De pequeña me recuerdo tímida, callada, insegura, pero con tantas ganas de tener amigos, de ser aceptada por el grupo de guais que me convertí en una espectadora en vez de la protagonista de mi película. Me sentía perdedora, poca cosa, como sin importancia, como si no tuviera nada que explicar. Los pocos amigos que tuve, en cambio, han sido para toda la vida, porque con ellos me destapaba, hablaba, reía, me enfadaba y lloraba, siempre estaban ahí. La adolescencia fue peor, la inseguridad sobre mi cuerpo, sobre mi personalidad. Pasé de hippie a heavy, de gótica a discotequera. Empecé a trabajar y tuve que normalizarme, dejar de intentar destacar por mi imagen a intentar destacar por mi trabajo. Pasé de trabajo en trabajo para costearme la Universidad, pero la inseguridad me perseguía allá donde iba, permitiendo a mis jefes abusivos que me hablaran mal, a los compañeros irse a desayunar sin avisarme. Otra vez sola e insegura volvía a sentirme como un desecho humano. Me fui encerrando cada vez en mi misma por miedo a que me hicieran más daño, grabando en mi mente, tatuando en mi piel “no sirves”, “eres una incomprendida”, “no estás a la altura”, “no caes bien”. Pasan los años y sigo dibujando tatuajes en mi piel con mensajes que me recuerdan la inseguridad y la hostilidad del mundo que me rodea. Creo que ya no me queda espacio.
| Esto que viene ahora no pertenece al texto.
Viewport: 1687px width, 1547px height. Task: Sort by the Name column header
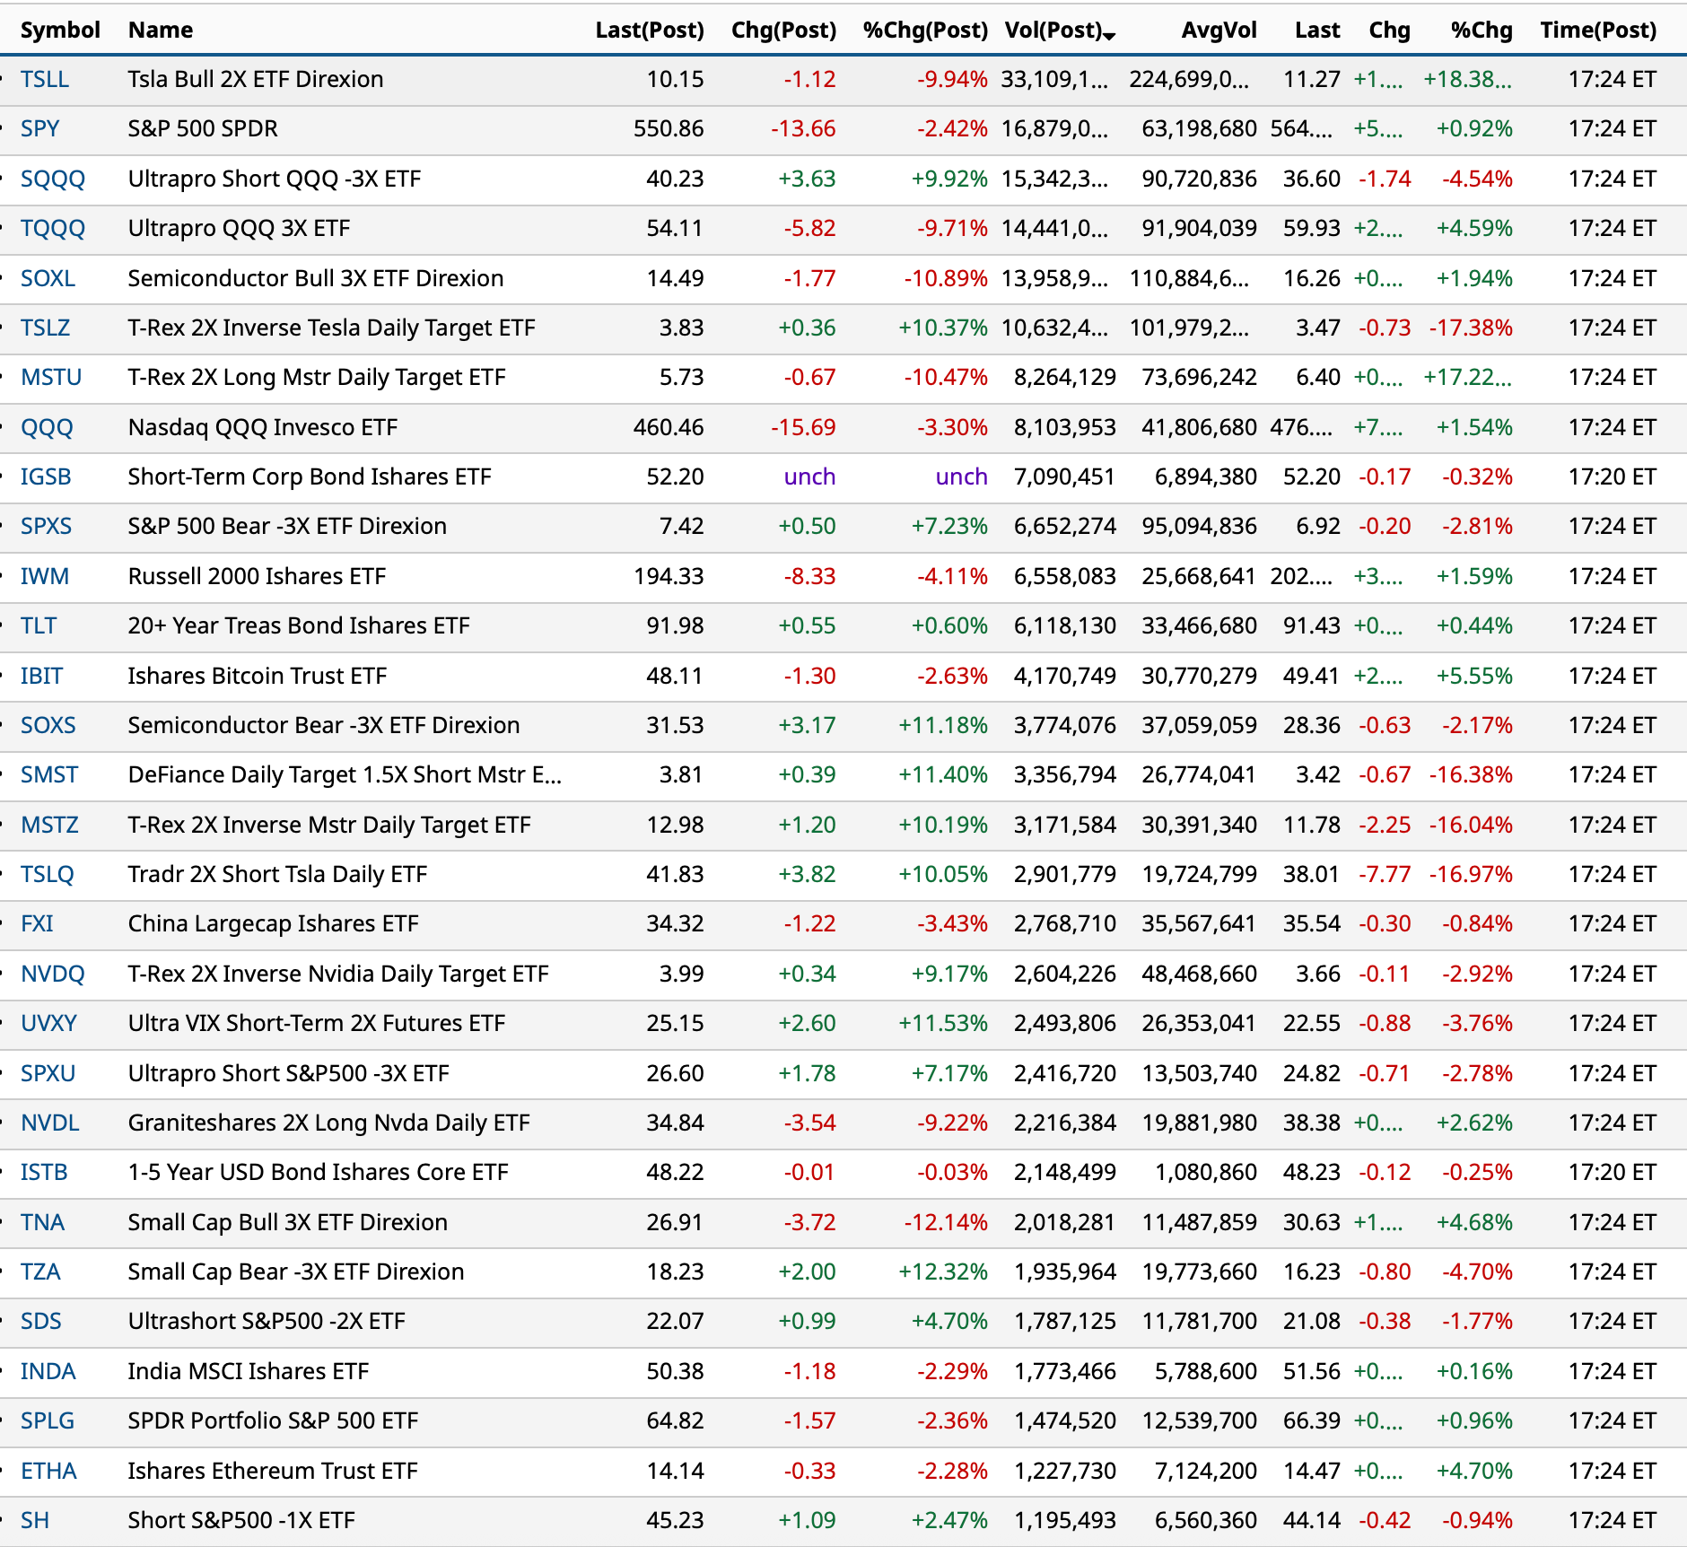(160, 31)
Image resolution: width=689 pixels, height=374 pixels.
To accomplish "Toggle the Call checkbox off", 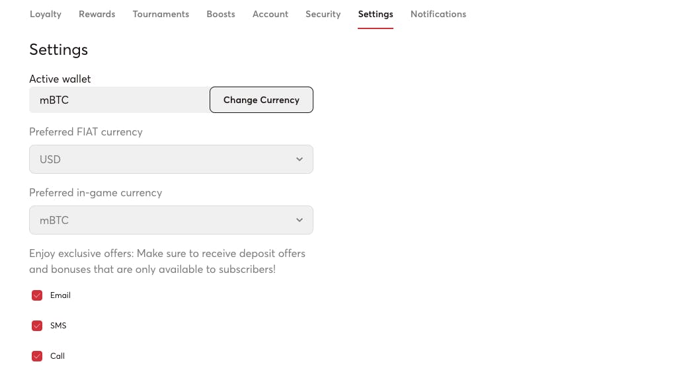I will (x=37, y=356).
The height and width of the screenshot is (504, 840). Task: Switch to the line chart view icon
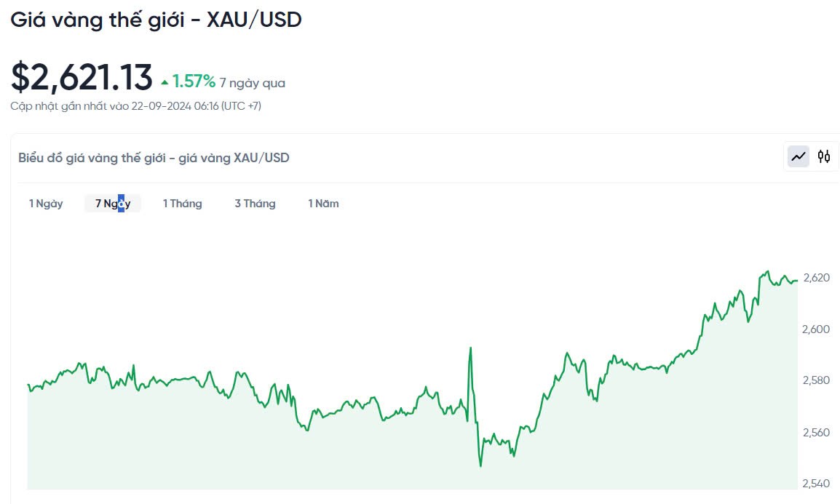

Ana vivió una infancia difícil, con una madre ausente por la depresión y un padre ludópata. Recibió reproches y tuvo falta de cariño por lo que no pudo sentirse capaz de relacionarse de forma asertiva con los demás. No supo imponer y luchar por sus deseos y necesidades, algunas personas abusaron de ello, haciendo corroborar las creencias que ella tenía de sí misma. Así se creó un personaje inseguro y miedoso. Una víctima de sí misma y de los demás.
Definitivamente Ana podría seguir con sus tatuajes, dibujando de nuevos y recreando los que ya tiene. Seguir sintiéndose víctima y vivir como una víctima. Pero ¿sabes?, aunque lleves tatuado el miedo en tu piel a veces va bien hacer ver que eres valiente, hacer ver que eres fuerte. Tírate a la piscina, con muchos flotadores si hace falta, pero salta. Quizás así, algún tatuaje se pueda transformar o incluso desdibujar.